(Task directions):
What is needed is an exact copy of all the records.

[Opening Material to process section]

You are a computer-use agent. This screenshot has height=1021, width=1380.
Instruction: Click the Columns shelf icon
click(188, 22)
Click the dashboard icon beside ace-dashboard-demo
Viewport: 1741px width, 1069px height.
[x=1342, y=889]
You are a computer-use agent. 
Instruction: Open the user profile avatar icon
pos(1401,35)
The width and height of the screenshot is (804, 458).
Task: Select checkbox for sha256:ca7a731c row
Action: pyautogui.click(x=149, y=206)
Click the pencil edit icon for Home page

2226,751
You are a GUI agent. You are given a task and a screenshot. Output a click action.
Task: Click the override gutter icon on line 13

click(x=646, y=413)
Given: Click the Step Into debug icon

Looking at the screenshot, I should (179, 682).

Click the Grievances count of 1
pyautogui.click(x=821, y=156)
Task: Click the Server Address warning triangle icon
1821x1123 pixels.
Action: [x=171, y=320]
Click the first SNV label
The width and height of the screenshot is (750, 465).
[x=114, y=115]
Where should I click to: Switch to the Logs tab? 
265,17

[Closing Material to process section]

(Your response):
You are a computer-use agent. This screenshot has height=1021, width=1380.
Instruction: Click the Columns shelf icon
click(188, 22)
Click the dashboard icon beside ace-dashboard-demo
Viewport: 1741px width, 1069px height.
[x=1342, y=889]
You are a computer-use agent. 
Instruction: Open the user profile avatar icon
pos(1401,35)
The width and height of the screenshot is (804, 458).
Task: Select checkbox for sha256:ca7a731c row
Action: pyautogui.click(x=149, y=206)
Click the pencil edit icon for Home page

2226,751
You are a GUI agent. You are given a task and a screenshot. Output a click action.
Task: Click the override gutter icon on line 13

click(x=646, y=413)
Given: Click the Step Into debug icon

Looking at the screenshot, I should (179, 682).

Click the Grievances count of 1
pyautogui.click(x=821, y=156)
Task: Click the Server Address warning triangle icon
1821x1123 pixels.
Action: [x=171, y=320]
Click the first SNV label
The width and height of the screenshot is (750, 465).
[x=114, y=115]
Where should I click to: Switch to the Logs tab? 
265,17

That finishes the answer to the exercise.